● **PROBLEM SET**
1. According to the safari account, during which months does the wildebeest migration take place?
2. Echo the section of the safari account that begins with the words containing "Well, in addition" and ends with "in the grass.".

In their annual migration, which runs from July to October, and which apparently is an absolutely staggering spectacle to behold, countless numbers of wildebeest thunder from one end of the Serengeti Plains to the other in search of greener pastures. Now get this. When they come to a river, they act like they’ve never seen one before! They will stand around looking at it, and looking at each other, as if wondering what to do next. Eventually one of them will boldly decide to take the plunge – literally.  And then they will all wildly lurch in, one after another, diving on to rocks and on to each other so recklessly that huge numbers will perish from killing either themselves or each other in their haste and stupidity.

Naturally the crocodiles just love this. All they need to do is just lie in the river, wait for carcasses to drift by, and then gorge themselves to their heart’s content. When we were there, the ranger at the hippo pool in Mara told us that so many wildebeest perish at that river crossing that sometimes the stench of death is so bad that you can’t get anywhere near the water without practically barfing.

Well, in addition to not being such a bright animal, the wildebeest just might also be the ugliest creature in all of Africa, though the warthog and the hyena would surely rack up a fair number of votes in that category as well. But on top of that, I am suggesting that this animal might also be the most cowardly of them all. Here’s why. In Amboseli we were watching a pair of crowned cranes, a magnificent bird with jazzy yellow crests on its head, that’s fairly common in the parks and reserves. With them was their tiny, tiny chick we could barely see in the grass.

Well here comes a wildebeest all by its lonesome, which is not so smart in and of itself considering that this makes it easy pickings for even a half-blind, half-lame, senile lion. Anyway, as it ambles along towards the cranes they decide that he is getting just too close for comfort to their precious offspring, so one them spreads its wings out fully to a diameter of about a five feet. You would have thought that the wildebeest had just barreled into a high-powered electric fence, as it jumped back a good meter and raced off in terror with its tail between its legs. You could almost hear the cranes laughing their tail feathers off.

When I think about all this, and then see how many wildebeest are still around, it makes me question a little Darwin’s theory of “the survival of the fittest”. In this case maybe it’s “the survival of the stupidest”.

As we drove through Amboseli Park the clouds began to tantalizingly lift off of Kilimanjaro, just ever so slowly. In time, we could see patches of snow here and there. Then more. And then finally the full summit was in view and I could not take my eyes off of it. I was totally spellbound! The tears rolled down my cheeks as I felt the fulfillment of a life-long yearning.  Being here and seeing this mountain, for me, represented the culmination of so many years of longing, years of hoping, years of saying to myself, “Someday I must and will see Kilimanjaro!” Taking it all in embodied all that Africa had ever meant to me, all I ever wanted to know about it, and all that I had experienced on this trip. All those thoughts and feelings rushed through me like a cyclone I wiped away the tears and more came, and I turned and said to Heide, “This is one of the happiest days of my life.”  And I really meant it!

I will have more to say at another time about Swahili, the common language of East Africa, but for now I’ll share with you just one word: “baraka”. Like so many other words in Swahili, it has a beautiful sound to it. But I think the meaning is even more magnificent: “blessing”. Gazing out at this magical mountain, I felt a deep, deep sense of privilege and gratitude, and knew that I was embracing a joyful baraka.

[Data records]
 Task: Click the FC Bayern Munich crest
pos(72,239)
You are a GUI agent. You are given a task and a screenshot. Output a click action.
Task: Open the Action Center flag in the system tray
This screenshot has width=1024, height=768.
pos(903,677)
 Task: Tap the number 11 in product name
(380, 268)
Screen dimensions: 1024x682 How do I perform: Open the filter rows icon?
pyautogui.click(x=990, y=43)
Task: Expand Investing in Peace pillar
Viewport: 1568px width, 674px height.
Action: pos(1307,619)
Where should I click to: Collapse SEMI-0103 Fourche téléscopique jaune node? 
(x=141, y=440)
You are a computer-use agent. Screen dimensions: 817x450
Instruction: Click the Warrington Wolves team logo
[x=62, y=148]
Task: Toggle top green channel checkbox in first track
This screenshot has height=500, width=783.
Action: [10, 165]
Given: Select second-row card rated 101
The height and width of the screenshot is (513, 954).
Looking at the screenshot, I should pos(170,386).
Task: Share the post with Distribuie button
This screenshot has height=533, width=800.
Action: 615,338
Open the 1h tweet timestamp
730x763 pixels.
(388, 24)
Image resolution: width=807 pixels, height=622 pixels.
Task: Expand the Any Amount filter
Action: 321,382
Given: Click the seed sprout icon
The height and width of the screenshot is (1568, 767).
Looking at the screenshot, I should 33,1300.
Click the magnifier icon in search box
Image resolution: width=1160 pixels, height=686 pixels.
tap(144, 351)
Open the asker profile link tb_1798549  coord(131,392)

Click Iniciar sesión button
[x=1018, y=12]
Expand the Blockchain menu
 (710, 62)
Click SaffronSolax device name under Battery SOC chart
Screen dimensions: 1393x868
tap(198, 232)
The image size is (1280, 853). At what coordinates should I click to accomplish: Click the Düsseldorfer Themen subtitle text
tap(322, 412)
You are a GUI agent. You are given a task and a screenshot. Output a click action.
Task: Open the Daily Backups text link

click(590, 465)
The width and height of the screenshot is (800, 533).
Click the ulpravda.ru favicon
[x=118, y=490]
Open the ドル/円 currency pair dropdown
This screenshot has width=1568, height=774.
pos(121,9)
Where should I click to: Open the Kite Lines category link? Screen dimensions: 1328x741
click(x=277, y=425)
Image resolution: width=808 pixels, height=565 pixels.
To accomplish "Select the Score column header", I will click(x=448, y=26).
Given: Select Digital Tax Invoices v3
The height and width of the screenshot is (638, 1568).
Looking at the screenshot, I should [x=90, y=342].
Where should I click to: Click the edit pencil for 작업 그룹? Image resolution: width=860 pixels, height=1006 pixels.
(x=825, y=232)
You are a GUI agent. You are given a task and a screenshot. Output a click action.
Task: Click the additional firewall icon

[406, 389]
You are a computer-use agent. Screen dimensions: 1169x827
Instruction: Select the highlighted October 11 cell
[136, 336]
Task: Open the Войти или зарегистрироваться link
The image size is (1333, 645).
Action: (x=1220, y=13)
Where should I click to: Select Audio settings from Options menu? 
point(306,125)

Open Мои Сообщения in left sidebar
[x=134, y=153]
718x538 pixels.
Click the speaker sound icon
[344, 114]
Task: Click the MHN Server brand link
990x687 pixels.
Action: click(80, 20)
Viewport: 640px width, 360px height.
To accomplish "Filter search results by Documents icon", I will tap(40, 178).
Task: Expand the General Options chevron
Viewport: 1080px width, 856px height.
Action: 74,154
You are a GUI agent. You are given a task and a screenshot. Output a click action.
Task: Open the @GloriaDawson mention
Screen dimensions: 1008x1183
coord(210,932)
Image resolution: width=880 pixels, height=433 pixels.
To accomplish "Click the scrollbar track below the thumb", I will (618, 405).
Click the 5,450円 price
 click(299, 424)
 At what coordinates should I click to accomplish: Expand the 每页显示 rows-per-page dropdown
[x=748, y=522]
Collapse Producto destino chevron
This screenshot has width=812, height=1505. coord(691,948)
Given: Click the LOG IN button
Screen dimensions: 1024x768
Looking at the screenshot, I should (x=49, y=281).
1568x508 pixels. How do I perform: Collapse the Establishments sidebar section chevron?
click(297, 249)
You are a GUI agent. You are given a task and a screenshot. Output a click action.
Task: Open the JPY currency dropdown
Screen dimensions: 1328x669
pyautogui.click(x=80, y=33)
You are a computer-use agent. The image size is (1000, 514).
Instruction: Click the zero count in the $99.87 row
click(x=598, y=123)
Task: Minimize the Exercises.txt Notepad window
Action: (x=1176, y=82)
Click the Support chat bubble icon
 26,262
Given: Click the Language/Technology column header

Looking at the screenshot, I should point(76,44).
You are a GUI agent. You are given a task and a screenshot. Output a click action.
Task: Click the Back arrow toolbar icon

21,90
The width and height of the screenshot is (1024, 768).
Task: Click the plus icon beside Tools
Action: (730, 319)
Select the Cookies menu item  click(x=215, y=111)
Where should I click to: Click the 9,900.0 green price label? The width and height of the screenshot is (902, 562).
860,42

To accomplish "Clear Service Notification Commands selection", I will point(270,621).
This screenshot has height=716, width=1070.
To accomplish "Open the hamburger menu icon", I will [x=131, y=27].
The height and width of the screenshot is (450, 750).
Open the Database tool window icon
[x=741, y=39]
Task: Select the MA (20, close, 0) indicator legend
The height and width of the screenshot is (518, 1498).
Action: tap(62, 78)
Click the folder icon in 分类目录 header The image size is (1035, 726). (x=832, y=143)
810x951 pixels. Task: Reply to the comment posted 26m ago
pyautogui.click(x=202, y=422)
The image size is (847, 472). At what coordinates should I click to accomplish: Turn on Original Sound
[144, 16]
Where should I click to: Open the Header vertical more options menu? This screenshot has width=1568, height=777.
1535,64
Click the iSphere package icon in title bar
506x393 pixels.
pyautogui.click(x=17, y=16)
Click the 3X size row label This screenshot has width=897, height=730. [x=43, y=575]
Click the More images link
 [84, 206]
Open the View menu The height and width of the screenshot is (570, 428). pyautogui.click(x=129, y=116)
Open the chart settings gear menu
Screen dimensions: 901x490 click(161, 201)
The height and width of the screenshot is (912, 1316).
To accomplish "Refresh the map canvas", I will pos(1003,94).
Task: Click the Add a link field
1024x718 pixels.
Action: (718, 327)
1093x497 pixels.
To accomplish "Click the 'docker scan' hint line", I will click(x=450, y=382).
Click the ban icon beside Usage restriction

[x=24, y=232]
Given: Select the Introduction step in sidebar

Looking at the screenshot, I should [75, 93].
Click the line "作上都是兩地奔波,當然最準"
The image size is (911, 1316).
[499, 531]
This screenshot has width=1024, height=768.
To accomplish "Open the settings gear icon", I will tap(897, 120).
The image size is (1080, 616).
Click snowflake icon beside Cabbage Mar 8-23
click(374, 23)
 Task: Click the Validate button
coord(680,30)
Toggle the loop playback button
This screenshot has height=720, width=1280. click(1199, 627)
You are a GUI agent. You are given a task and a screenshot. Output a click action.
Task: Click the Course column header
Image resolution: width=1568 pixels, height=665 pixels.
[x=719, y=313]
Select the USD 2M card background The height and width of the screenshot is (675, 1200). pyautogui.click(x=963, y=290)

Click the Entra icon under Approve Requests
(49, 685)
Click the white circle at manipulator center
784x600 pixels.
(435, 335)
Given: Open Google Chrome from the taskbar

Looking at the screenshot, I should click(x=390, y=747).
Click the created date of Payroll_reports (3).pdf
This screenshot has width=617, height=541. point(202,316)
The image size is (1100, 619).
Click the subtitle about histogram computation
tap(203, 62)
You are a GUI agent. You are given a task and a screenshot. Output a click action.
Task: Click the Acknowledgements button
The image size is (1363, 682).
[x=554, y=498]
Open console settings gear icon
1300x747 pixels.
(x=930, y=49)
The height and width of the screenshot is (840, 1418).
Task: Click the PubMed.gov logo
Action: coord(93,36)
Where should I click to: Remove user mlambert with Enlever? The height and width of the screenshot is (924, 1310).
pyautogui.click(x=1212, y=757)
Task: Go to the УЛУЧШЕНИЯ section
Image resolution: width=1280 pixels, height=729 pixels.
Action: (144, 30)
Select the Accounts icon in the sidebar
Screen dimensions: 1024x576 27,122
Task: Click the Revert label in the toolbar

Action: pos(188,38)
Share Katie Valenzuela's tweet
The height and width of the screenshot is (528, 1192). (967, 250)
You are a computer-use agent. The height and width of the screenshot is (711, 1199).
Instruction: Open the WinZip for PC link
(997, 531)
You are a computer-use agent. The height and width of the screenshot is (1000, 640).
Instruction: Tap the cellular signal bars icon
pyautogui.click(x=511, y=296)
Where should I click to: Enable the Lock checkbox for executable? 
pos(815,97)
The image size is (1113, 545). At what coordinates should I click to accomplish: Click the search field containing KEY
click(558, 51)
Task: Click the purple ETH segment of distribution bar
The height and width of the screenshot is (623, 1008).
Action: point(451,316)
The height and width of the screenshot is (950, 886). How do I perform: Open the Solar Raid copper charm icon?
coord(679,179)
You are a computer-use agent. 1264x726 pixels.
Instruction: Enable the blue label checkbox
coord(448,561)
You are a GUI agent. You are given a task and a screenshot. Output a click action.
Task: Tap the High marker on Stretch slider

● **RESPONSES BY TASK**
1. From July to October.

2.
Well, in addition to not being such a bright animal, the wildebeest just might also be the ugliest creature in all of Africa, though the warthog and the hyena would surely rack up a fair number of votes in that category as well. But on top of that, I am suggesting that this animal might also be the most cowardly of them all. Here’s why. In Amboseli we were watching a pair of crowned cranes, a magnificent bird with jazzy yellow crests on its head, that’s fairly common in the parks and reserves. With them was their tiny, tiny chick we could barely see in the grass.